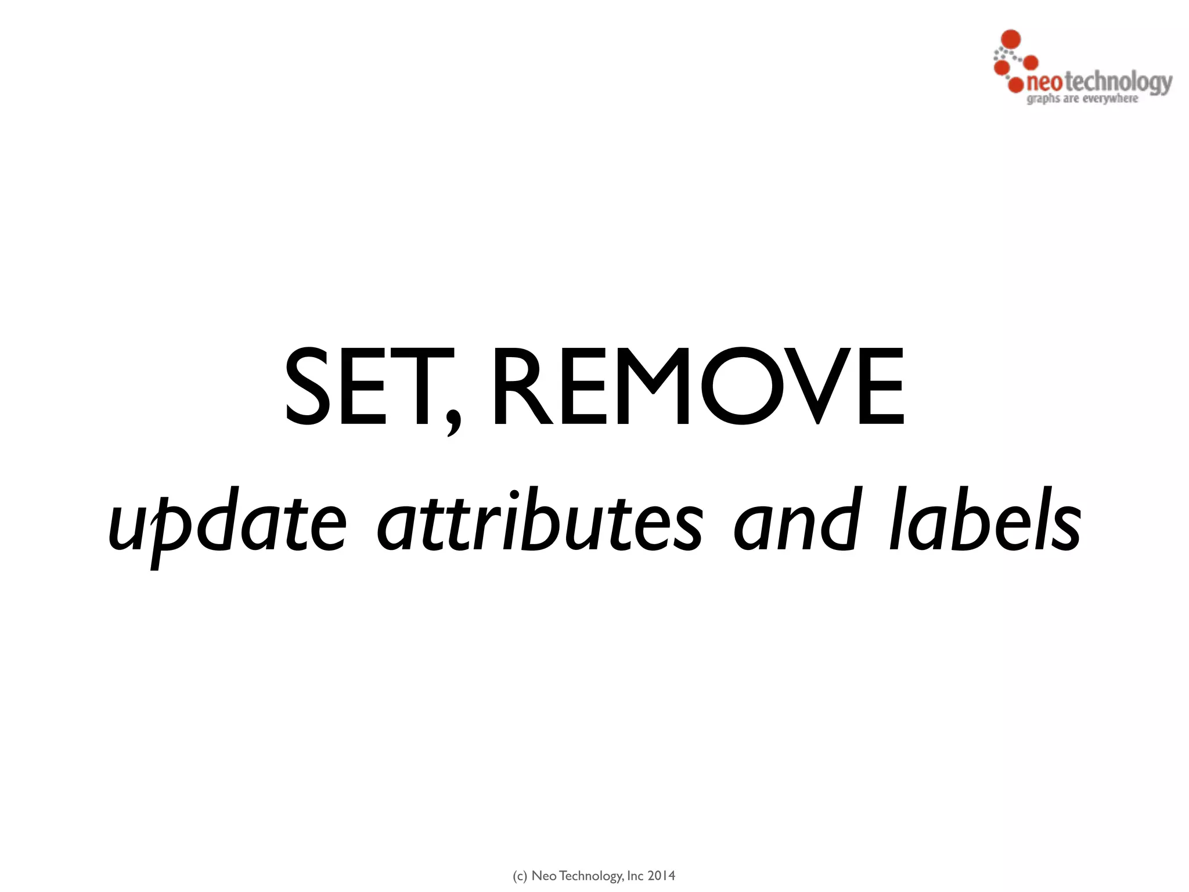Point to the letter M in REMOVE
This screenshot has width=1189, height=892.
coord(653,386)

+ + + + + + +

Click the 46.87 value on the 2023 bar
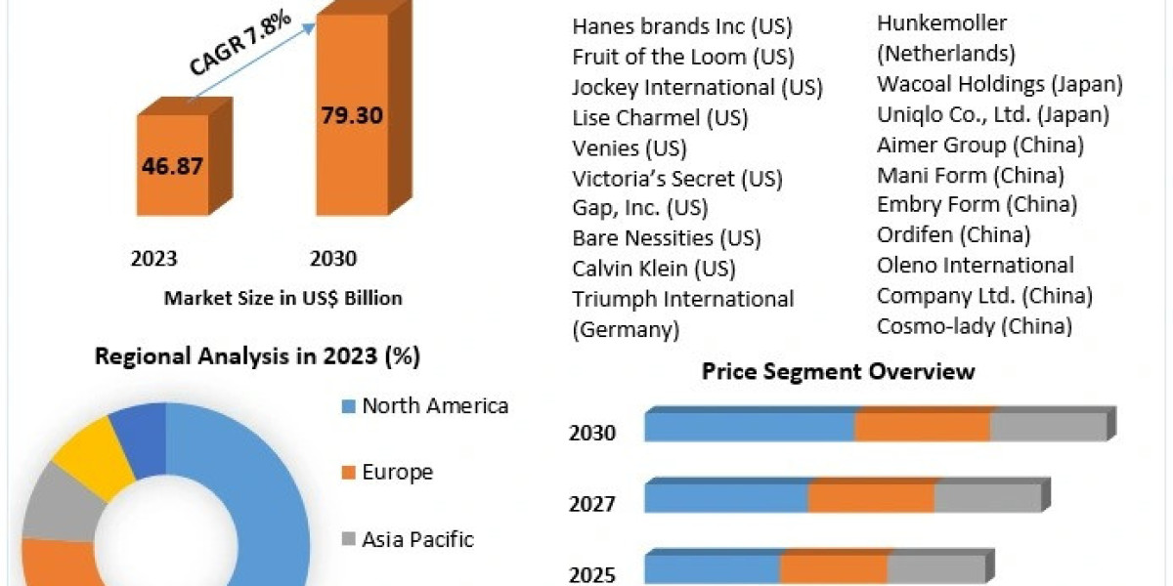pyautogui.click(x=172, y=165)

+ + + + + + +

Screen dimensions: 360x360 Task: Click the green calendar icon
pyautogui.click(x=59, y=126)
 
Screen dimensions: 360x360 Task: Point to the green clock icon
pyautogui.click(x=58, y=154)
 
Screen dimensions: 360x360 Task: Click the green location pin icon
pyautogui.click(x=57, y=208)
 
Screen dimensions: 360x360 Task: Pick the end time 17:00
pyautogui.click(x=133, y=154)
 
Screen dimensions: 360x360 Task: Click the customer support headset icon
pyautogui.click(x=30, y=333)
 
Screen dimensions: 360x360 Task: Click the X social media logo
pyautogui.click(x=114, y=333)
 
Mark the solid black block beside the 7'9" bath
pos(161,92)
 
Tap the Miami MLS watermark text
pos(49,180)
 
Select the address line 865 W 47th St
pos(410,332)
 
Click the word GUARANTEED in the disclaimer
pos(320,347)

+ + + + + + +

> Problem
Please turn everything in the entries from the line containing "Point to the letter M in REMOVE" down to the line containing "coord(653,386)", both included, into a numbered list with no blank lines, and leave the pictures out.

> Solution
1. Point to the letter M in REMOVE
2. This screenshot has width=1189, height=892.
3. coord(653,386)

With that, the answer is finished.